What is required:
The records need to be set down again exactly as they appear.

[Items listed in a dataset]
******

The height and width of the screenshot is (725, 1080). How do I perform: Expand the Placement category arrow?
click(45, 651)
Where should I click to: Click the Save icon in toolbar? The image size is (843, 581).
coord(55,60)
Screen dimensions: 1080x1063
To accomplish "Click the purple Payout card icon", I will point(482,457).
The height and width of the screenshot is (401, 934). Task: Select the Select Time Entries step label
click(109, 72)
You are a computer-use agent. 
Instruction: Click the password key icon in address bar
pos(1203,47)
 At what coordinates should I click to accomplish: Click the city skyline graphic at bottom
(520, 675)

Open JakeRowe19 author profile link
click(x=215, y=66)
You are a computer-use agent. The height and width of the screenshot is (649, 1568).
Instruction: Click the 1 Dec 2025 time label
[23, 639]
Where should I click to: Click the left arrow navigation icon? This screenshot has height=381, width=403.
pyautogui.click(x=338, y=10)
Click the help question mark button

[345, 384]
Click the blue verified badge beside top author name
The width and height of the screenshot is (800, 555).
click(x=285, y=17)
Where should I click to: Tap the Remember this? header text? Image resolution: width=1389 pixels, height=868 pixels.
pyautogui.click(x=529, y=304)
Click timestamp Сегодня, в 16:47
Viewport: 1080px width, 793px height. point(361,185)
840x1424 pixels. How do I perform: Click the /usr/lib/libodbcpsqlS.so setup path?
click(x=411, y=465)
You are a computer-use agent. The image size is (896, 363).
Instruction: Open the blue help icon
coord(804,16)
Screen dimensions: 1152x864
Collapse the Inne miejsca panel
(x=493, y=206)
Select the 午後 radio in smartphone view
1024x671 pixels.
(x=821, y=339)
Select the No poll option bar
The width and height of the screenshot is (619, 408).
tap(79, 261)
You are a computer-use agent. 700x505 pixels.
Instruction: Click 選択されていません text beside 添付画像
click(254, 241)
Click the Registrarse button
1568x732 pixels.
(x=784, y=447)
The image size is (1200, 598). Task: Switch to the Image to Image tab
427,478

******

Answer space:
The height and width of the screenshot is (725, 1080). How do I perform: Expand the Placement category arrow?
click(45, 651)
Where should I click to: Click the Save icon in toolbar? The image size is (843, 581).
coord(55,60)
Screen dimensions: 1080x1063
To accomplish "Click the purple Payout card icon", I will point(482,457).
The height and width of the screenshot is (401, 934). Task: Select the Select Time Entries step label
click(109, 72)
You are a computer-use agent. 
Instruction: Click the password key icon in address bar
pos(1203,47)
 At what coordinates should I click to accomplish: Click the city skyline graphic at bottom
(520, 675)

Open JakeRowe19 author profile link
click(x=215, y=66)
You are a computer-use agent. The height and width of the screenshot is (649, 1568).
Instruction: Click the 1 Dec 2025 time label
[23, 639]
Where should I click to: Click the left arrow navigation icon? This screenshot has height=381, width=403.
pyautogui.click(x=338, y=10)
Click the help question mark button

[345, 384]
Click the blue verified badge beside top author name
The width and height of the screenshot is (800, 555).
click(x=285, y=17)
Where should I click to: Tap the Remember this? header text? Image resolution: width=1389 pixels, height=868 pixels.
pyautogui.click(x=529, y=304)
Click timestamp Сегодня, в 16:47
Viewport: 1080px width, 793px height. point(361,185)
840x1424 pixels. How do I perform: Click the /usr/lib/libodbcpsqlS.so setup path?
click(x=411, y=465)
You are a computer-use agent. The image size is (896, 363).
Instruction: Open the blue help icon
coord(804,16)
Screen dimensions: 1152x864
Collapse the Inne miejsca panel
(x=493, y=206)
Select the 午後 radio in smartphone view
1024x671 pixels.
(x=821, y=339)
Select the No poll option bar
The width and height of the screenshot is (619, 408).
tap(79, 261)
You are a computer-use agent. 700x505 pixels.
Instruction: Click 選択されていません text beside 添付画像
click(254, 241)
Click the Registrarse button
1568x732 pixels.
(x=784, y=447)
The image size is (1200, 598). Task: Switch to the Image to Image tab
427,478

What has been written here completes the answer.